‘We Need Humility’: Overcoming our Pride and Prejudice

Last autumn I had two encounters that converged and caused me to reflect upon the discordance that at times emerges in academics. The first encounter was a spontaneous conversation I had with a well-known academic who left the Church many years ago and is a self-identified liberal who widely lectures and publishes on moral, social, and political issues. In our conversation, we found areas of common ground, especially in the frustration that plagues conversations in higher education—freedom of speech, safe places, the loss of civility, insularity. We related anecdotal stories from recent conferences that we have attended in which the lecturer’s or moderator’s introductory or concluding comments were laden with sarcastic and snarky remarks directed at government leaders, religious leaders, and the list continues. In the midst of this conversation, my acquaintance paused, and said, “We need humility.” Frankly, I was not expecting this statement, because the advocacy for humility in academia today seems rather quaint or antiquated. Nevertheless, this acknowledgment and necessity of humility has continued to reverberate through my mind.
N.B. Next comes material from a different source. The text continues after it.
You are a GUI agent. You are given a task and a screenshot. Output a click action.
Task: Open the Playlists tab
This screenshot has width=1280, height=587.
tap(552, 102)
My second encounter, which followed about a week after the conversation recounted above, occurred while viewing the film Arrival which captures the attempts of a professor of linguistics to communicate with the “heptapods,” aliens from another galaxy. The linguist and several scientists enter the alien’s space craft but are separated from the heptapods by a clear glass window, and the linguist tries to engage the heptapods in both oral and written communication. The heptapods are also attempting to converse, but their mode of communication is to eject ink into complex circular patterns on the window. Frustration mounts until the linguist has an epiphany, realizing that these circular patterns were a form of written communication. As I watched this part of the film, I thought that the initial failure at communication resembles far too many events not only in higher education but also in religious, social, and political spheres. But is the failure due to ignorance in how to communicate, or is it, rather, a deliberate decision not to communicate and frustrate the attempts at communication? Rarely are complex issues reduced to either/or questions, but these questions can stimulate an examination of conscience on how we interact with our colleagues.
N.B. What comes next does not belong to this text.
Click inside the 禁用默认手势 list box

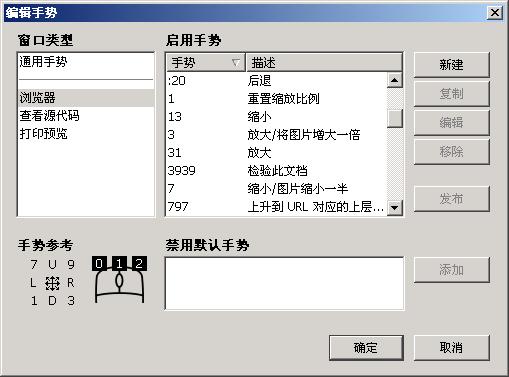click(x=284, y=283)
While I do not know the answer to the above questions, I remembered the academic’s prescription, “We need humility.” The challenge, I believe, is two-fold. First, we must ask ourselves whether our convictions are right and firmly grounded and avoid the temptation to resort too easily and quickly to snarky and sarcastic comments to drive our point. Second, we need to ask ourselves whether we are consciously or unconsciously establishing barriers to communication? In St. Thomas’ treatise on temperance in his Summa Theologica, he compares the acquisition of virtue to priming the ground for the foundation of a building, that is, by removing the rocks, the roots, anything that would obstruct the foundation. The etymology of humility is derived from humus, earth or soil which can be muddy and mucky, and may require strenuous labor in removing the obstacles. Of all the virtues, St Thomas writes, “Humility holds the first place, inasmuch as it expels pride” (ST II-II, 161, v, ad. 2). The acquisition of humility, then, assists us in removing the obstacles that may impair our communication and purifies our intention to maintain and support our Catholic teachings.
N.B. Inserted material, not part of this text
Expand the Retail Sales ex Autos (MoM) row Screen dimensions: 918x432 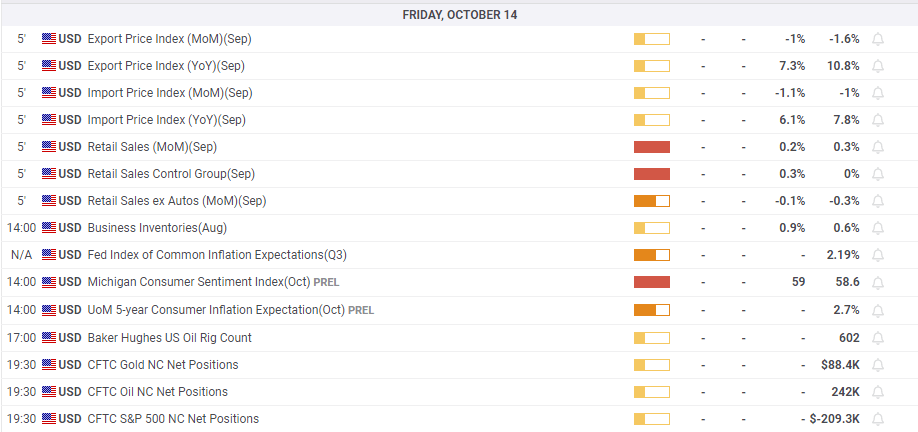177,201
The holy season of Lent beckons us to humility by marking our foreheads with ashes, reminiscent of earth, humus, and by instructing us to remember that we are dust and unto dust we shall return.” In this season, may we pause to remember our need for humility, to recognize and remove the obstacles, to prepare the foundation for building and growth, and to practice patience and civility with those with whom we disagree.

Sister Thomas More Stepnowski is vice president of academics at Aquinas College in Nashville, Tenn. She has earned degrees from University of Dallas, Belmont University, Providence College, and Maryvale Institute.